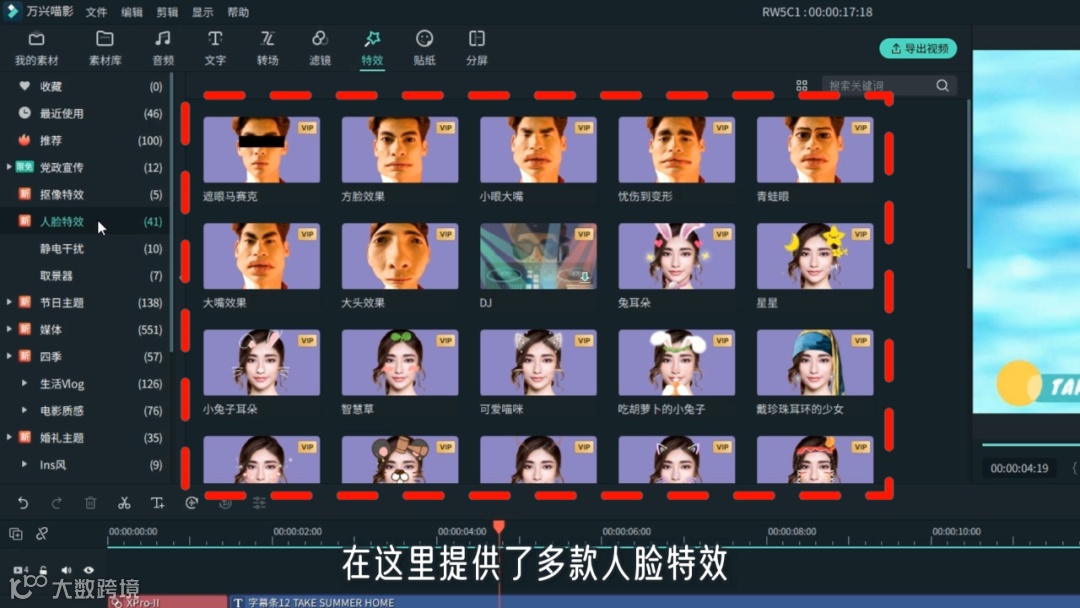Hide the track using the eye icon
Viewport: 1080px width, 608px height.
(89, 570)
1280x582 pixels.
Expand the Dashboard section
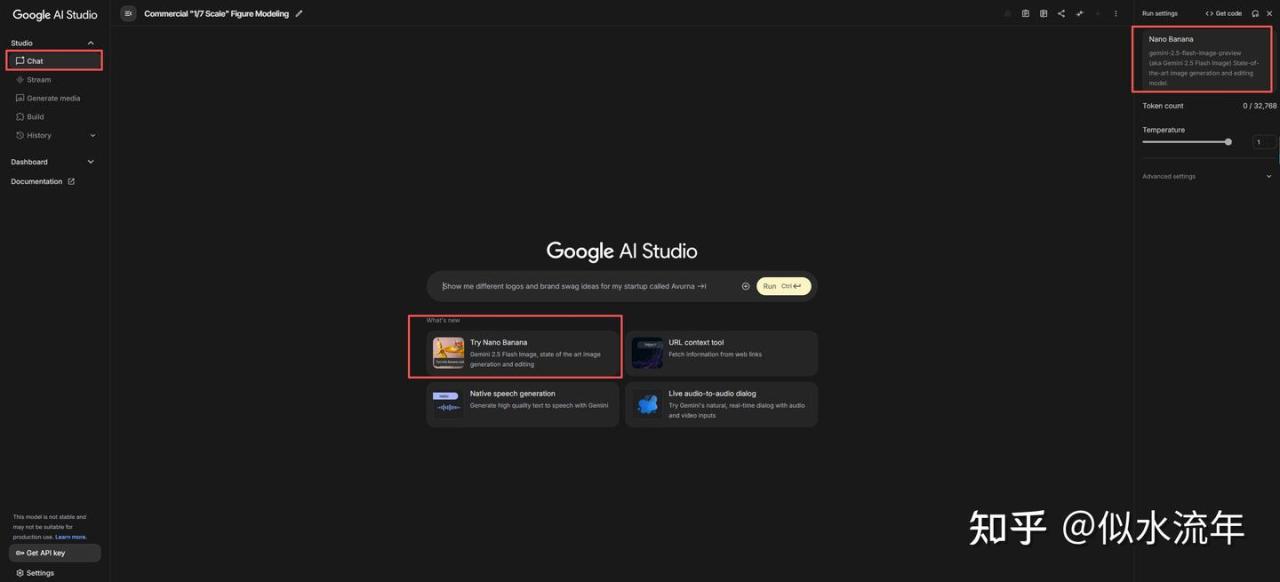[91, 162]
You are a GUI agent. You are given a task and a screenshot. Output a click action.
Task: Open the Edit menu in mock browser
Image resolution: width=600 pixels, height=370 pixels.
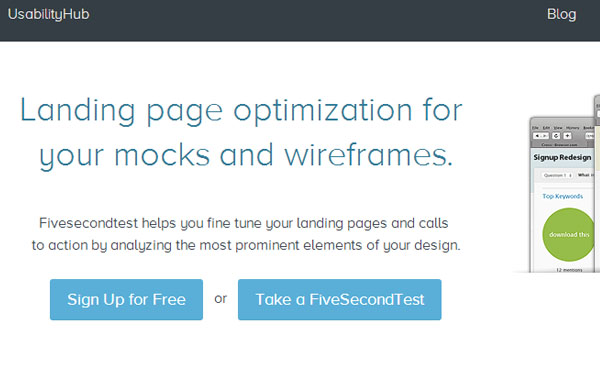[x=546, y=128]
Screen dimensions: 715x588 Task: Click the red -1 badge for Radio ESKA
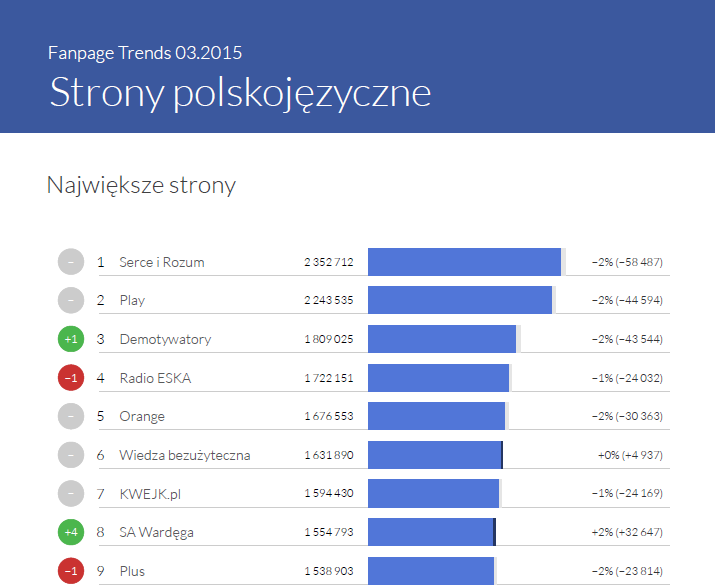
* * *
▸ TASK BRIEF
Only the lines from the one containing "1280x582 pixels." through the last line of the entries, both included, should be repeated exactly, and the pictures should be left out.

▸ SOLVED EXERCISE
1280x582 pixels.
Expand the Dashboard section
[91, 162]
You are a GUI agent. You are given a task and a screenshot. Output a click action.
Task: Open the Edit menu in mock browser
Image resolution: width=600 pixels, height=370 pixels.
[x=546, y=128]
Screen dimensions: 715x588 Task: Click the red -1 badge for Radio ESKA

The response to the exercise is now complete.